• Document:
#####

In Sweden, Sverker Johansson and His 'Bot' Have Created 2.7M Wikipedia Articles - ilamont
http://online.wsj.com/news/article_email/for-this-author-10-000-wikipedia-articles-is-a-good-days-work-1405305001-lMyQjAxMTA0MDEwMzExNDMyWj
======
dkhar
I'm not very in-tune with Wikipedia's culture (which, I've read, is very
nuanced and rigid[1]), but I really don't see why this is a bad thing, given
the information in the articles is accurate (and the article gives the
impression that glitches are rare).

If nobody else was going to create an article about some species of butterfly,
I don't see why adding that information would be harmful to Wikipedia. Does it
make Wikipedia harder to read? Harder to search?

I don't think "it's not written by a human" is a valid argument for factual
information, and I've never seen any evidence to suggest that it should be
one.

#####

• Data provided:
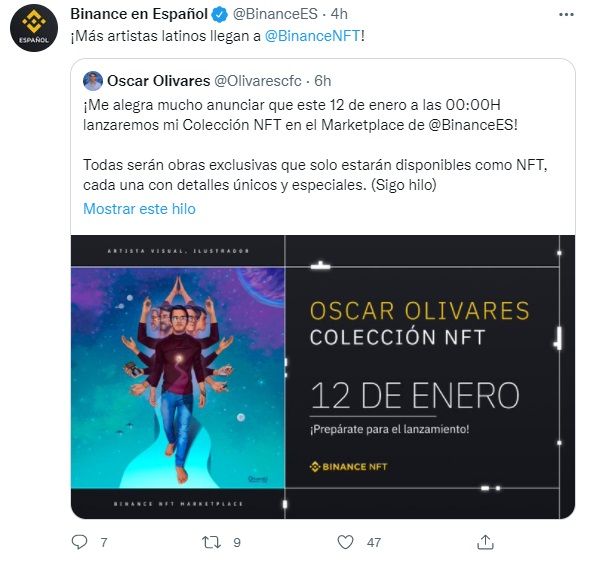589x561 pixels.
Task: Click the @Olivarescfc handle
Action: (x=258, y=81)
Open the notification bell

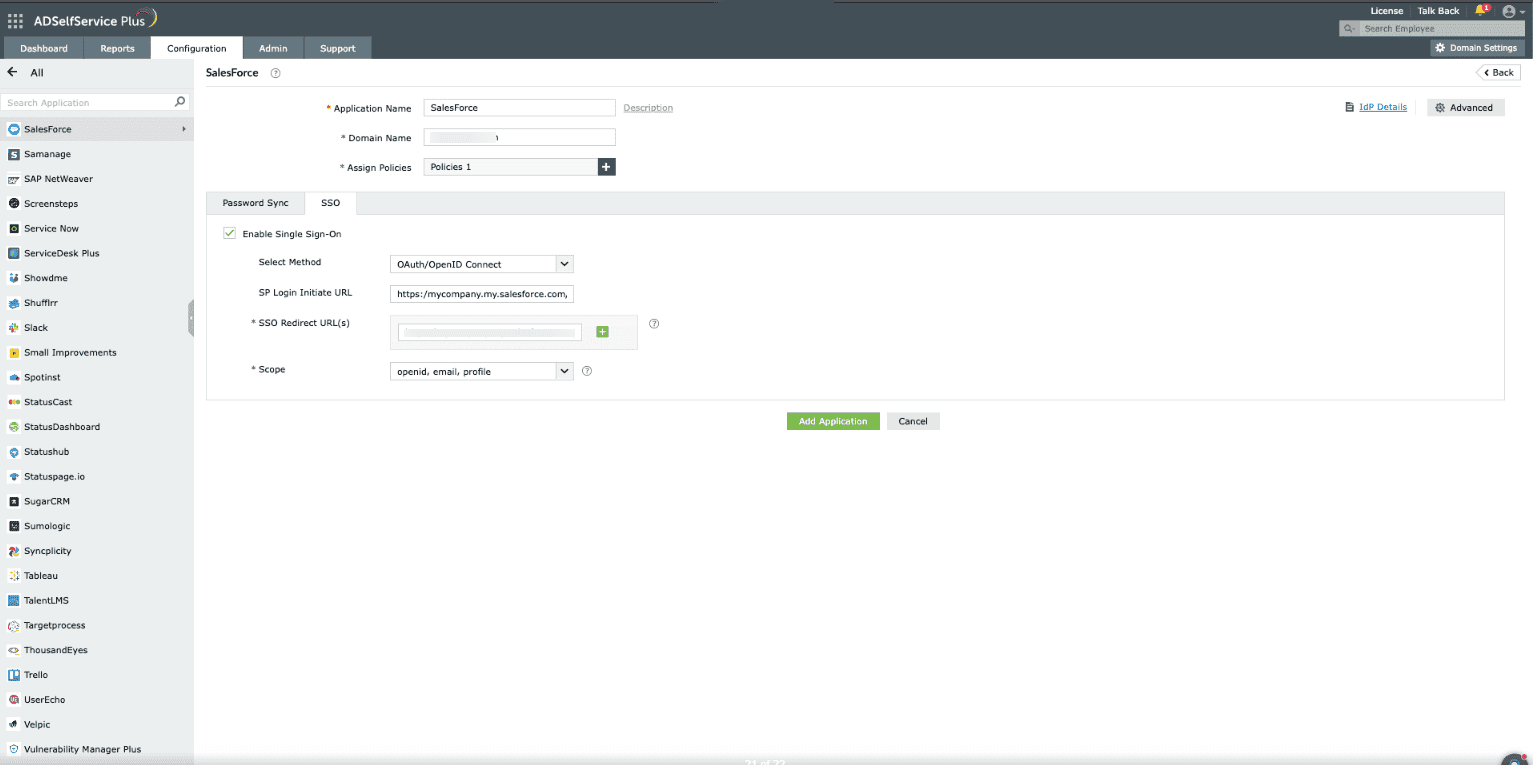1479,11
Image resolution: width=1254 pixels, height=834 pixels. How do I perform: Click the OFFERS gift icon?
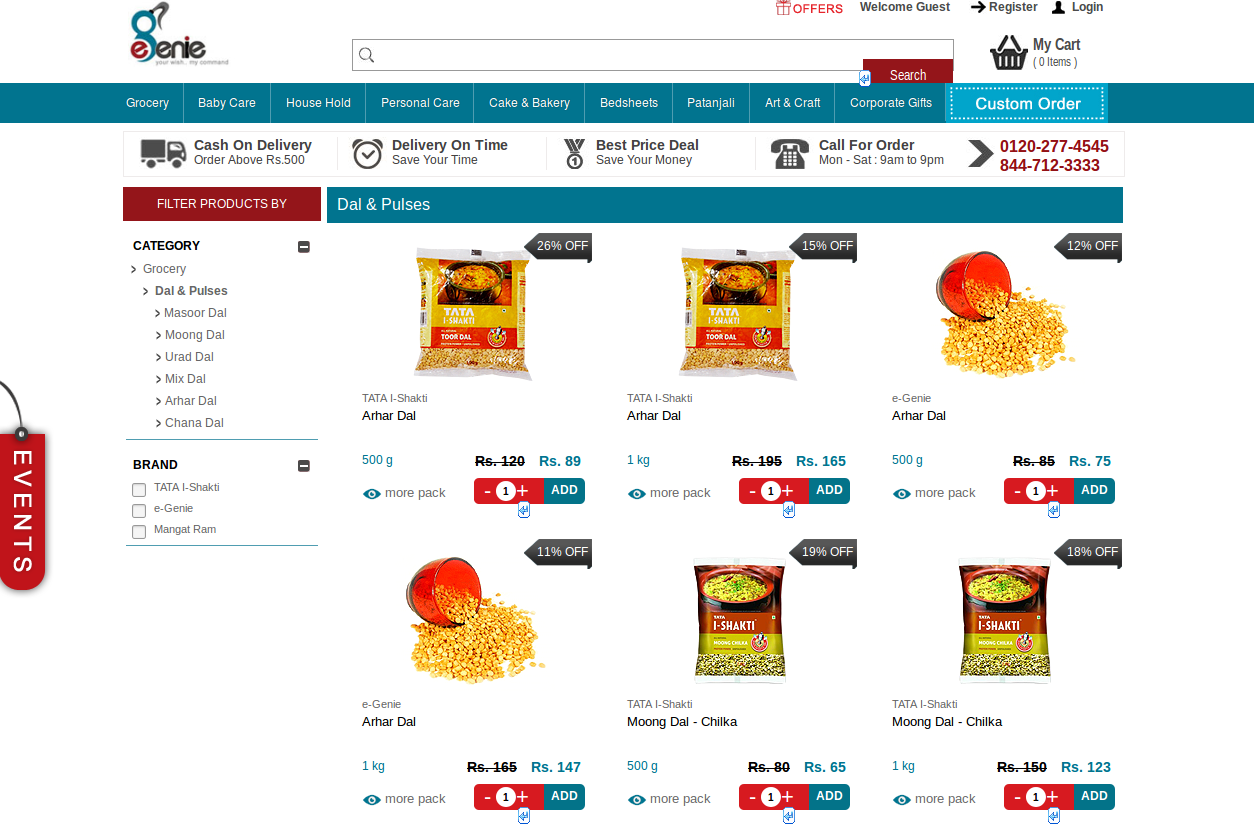pos(783,8)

#####

• What to do:
1) In the listing, from the line with "Image resolution: width=1254" through the end, substitute "button" for "icon" and give those lines again with nothing else changed. Leave the pictures out.
2) Proceed with the forum thread about the Swedish Wikipedia bot from the point where it stops.

• In response:
1)
Image resolution: width=1254 pixels, height=834 pixels. How do I perform: Click the OFFERS gift button?
pos(783,8)

2)
EDIT: I found this bot's edit log!
[https://sv.wikipedia.org/w/index.php?title=Special:Logg/Lsjb...](https://sv.wikipedia.org/w/index.php?title=Special:Logg/Lsjbot)

Here are a few articles randomly picked out of the latest 1000:

[https://sv.wikipedia.org/wiki/Urochloa_plantaginea](https://sv.wikipedia.org/wiki/Urochloa_plantaginea)

[https://sv.wikipedia.org/wiki/Brachiaria_vittata](https://sv.wikipedia.org/wiki/Brachiaria_vittata)

[https://sv.wikipedia.org/wiki/Eutriana_repens](https://sv.wikipedia.org/wiki/Eutriana_repens)

[https://sv.wikipedia.org/wiki/Andropogon_decipiens](https://sv.wikipedia.org/wiki/Andropogon_decipiens)

After looking at these, I'm beginning to see why there is some backlash. There
are literally thousands of articles here that read "X is a species of grass.
It got its name from Y and is described in Z catalog." The only people who
would need this information are botanists, and they already have their own
specialized sources. I'm still not against bot-produced content, but I
understand why some people oppose initiatives like this.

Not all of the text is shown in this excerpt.